§ **AIM OF THE TASK**
Using the entries below, copy out all lines where "height" is found.
Start of EXCERPTED RECORDS
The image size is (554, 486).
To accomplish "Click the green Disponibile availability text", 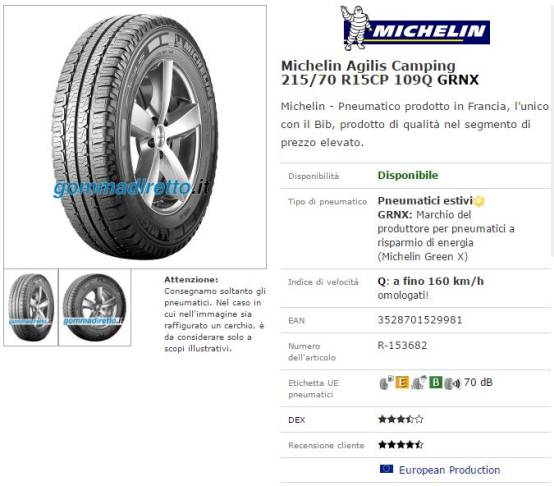I will (x=408, y=175).
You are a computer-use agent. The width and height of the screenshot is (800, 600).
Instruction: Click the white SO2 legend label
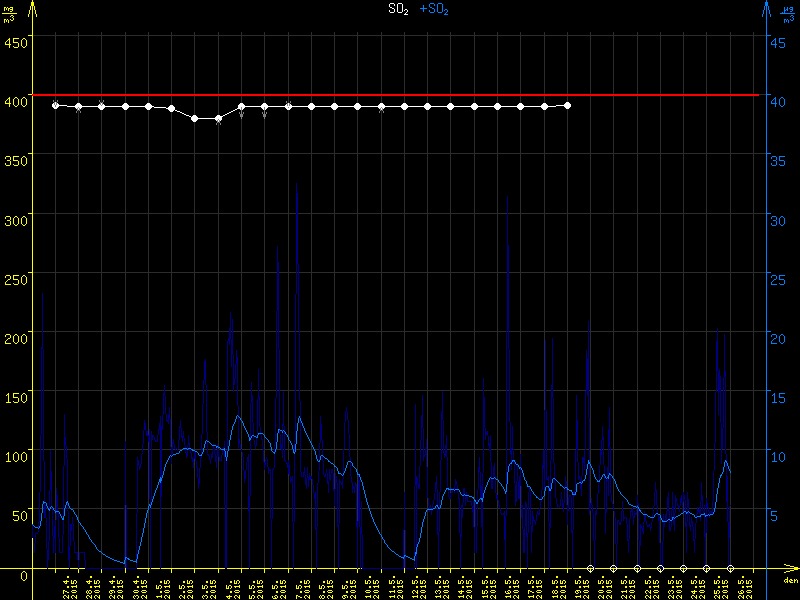(x=398, y=9)
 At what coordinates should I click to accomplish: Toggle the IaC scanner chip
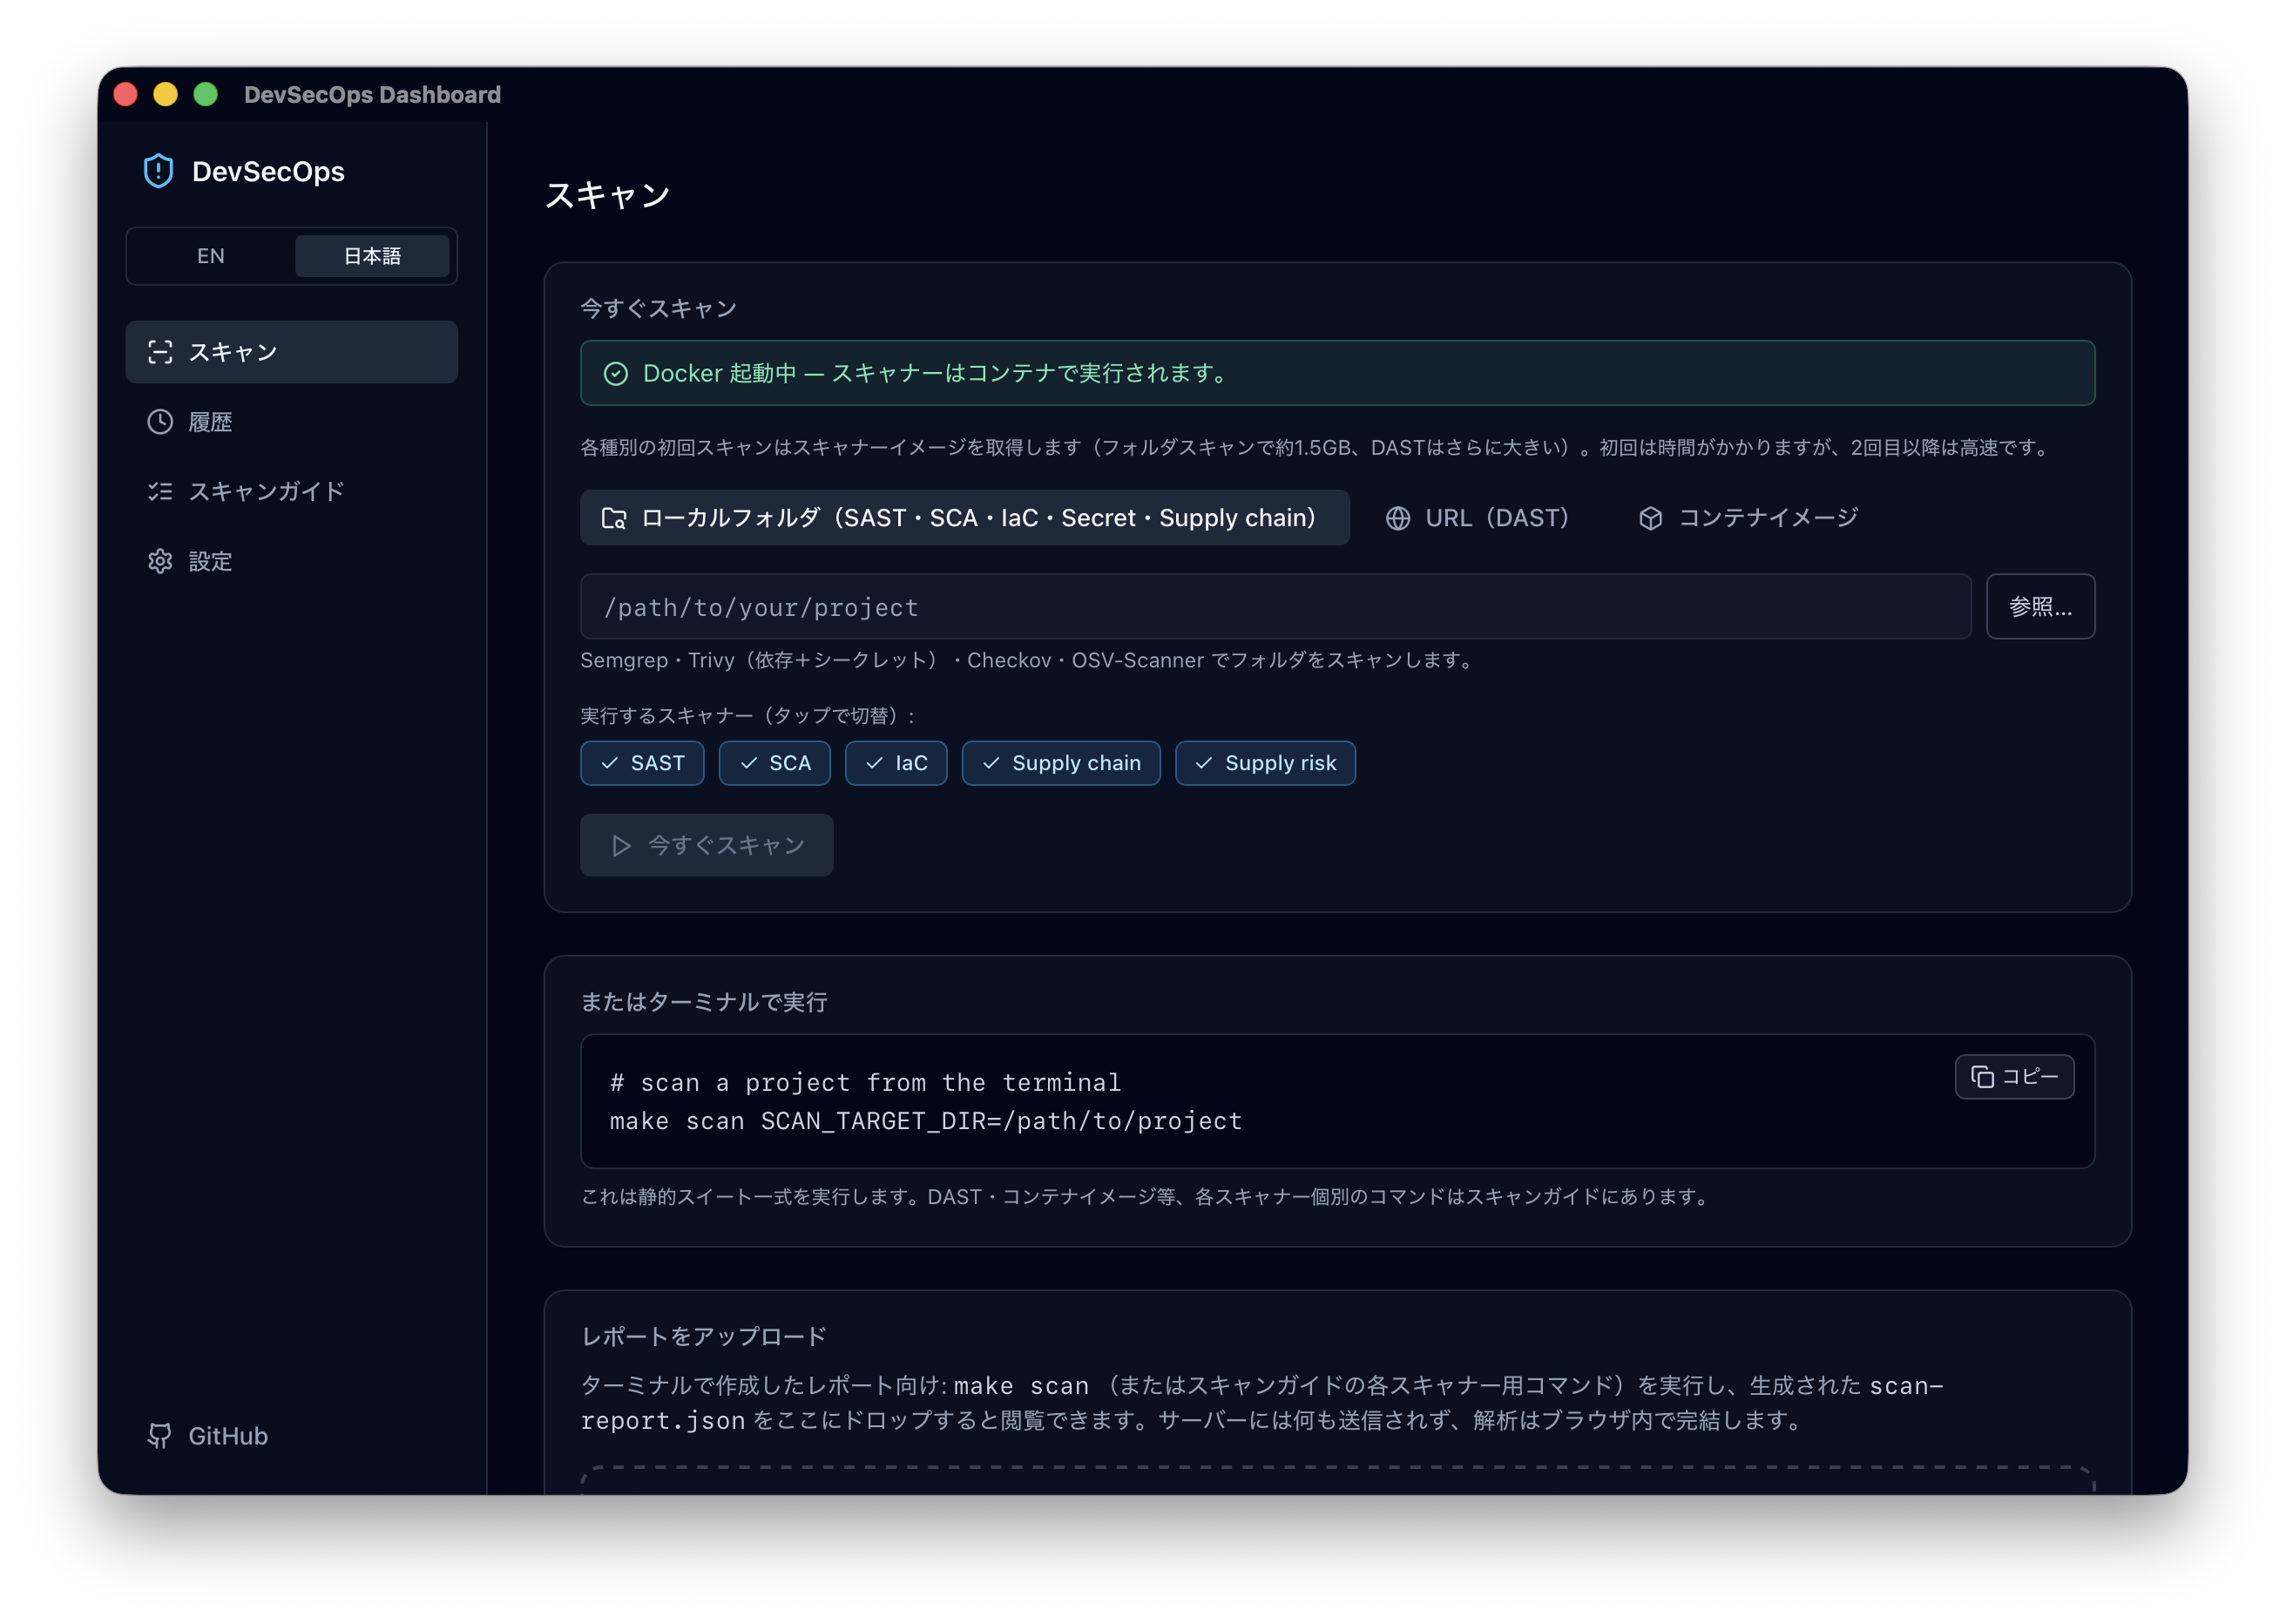coord(896,763)
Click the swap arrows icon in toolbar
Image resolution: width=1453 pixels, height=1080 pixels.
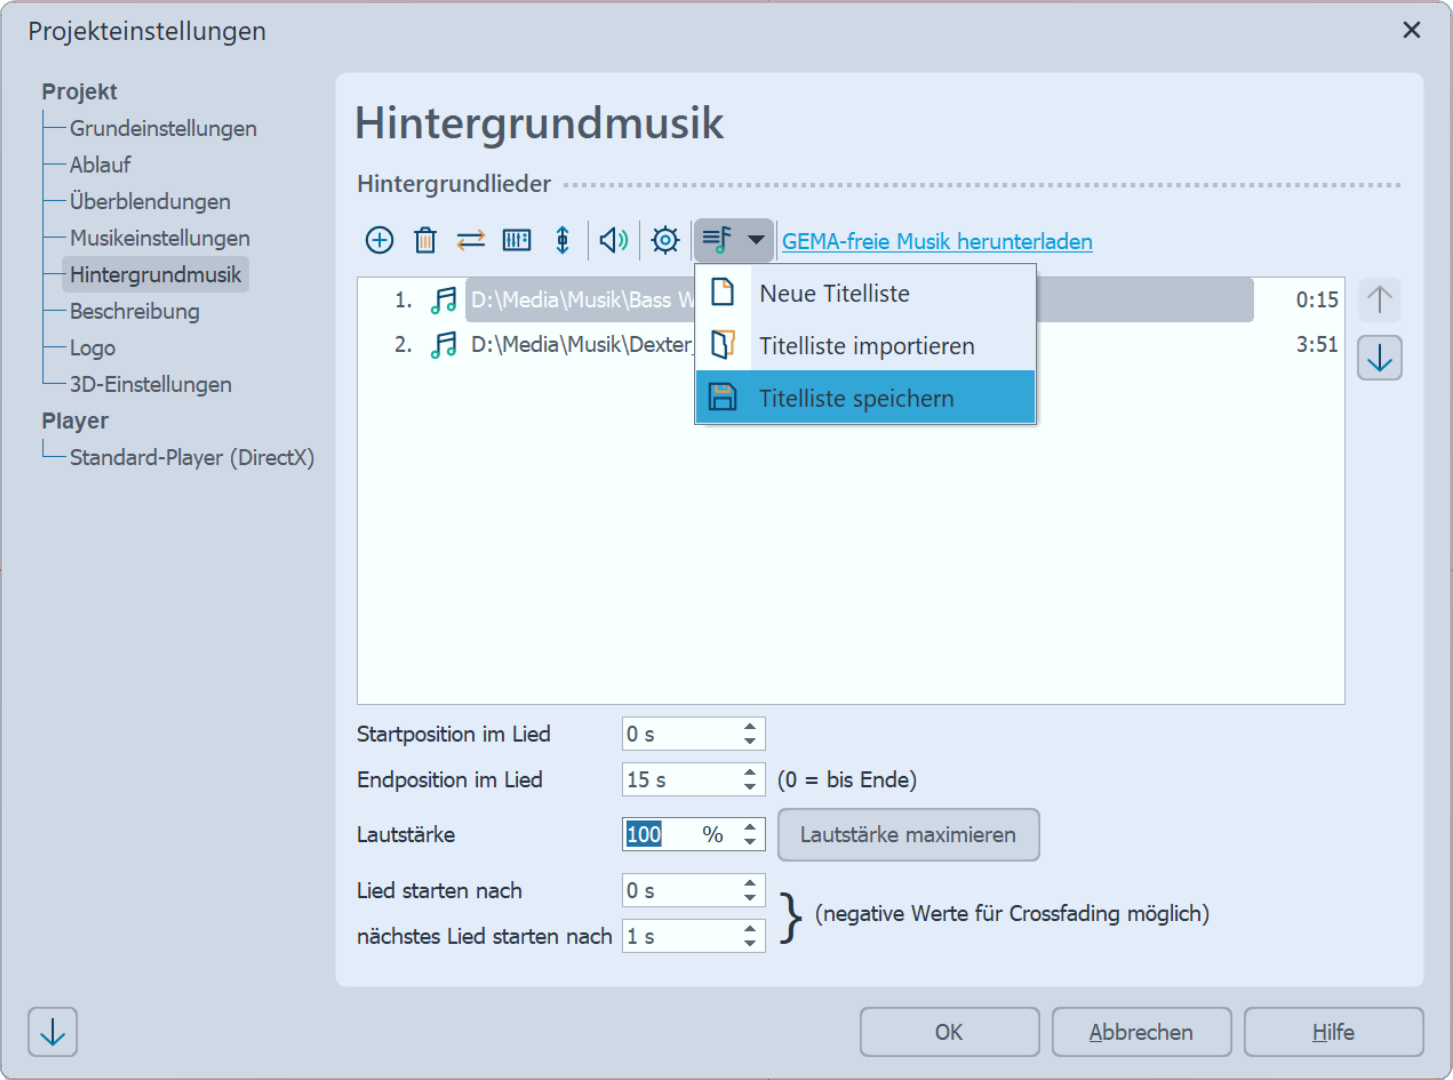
End of EXCERPTED RECORDS
§ **SOLUTION TO THIS EXERCISE**
You are a computer-use agent. The width and height of the screenshot is (800, 600).
Image resolution: width=1453 pixels, height=1080 pixels.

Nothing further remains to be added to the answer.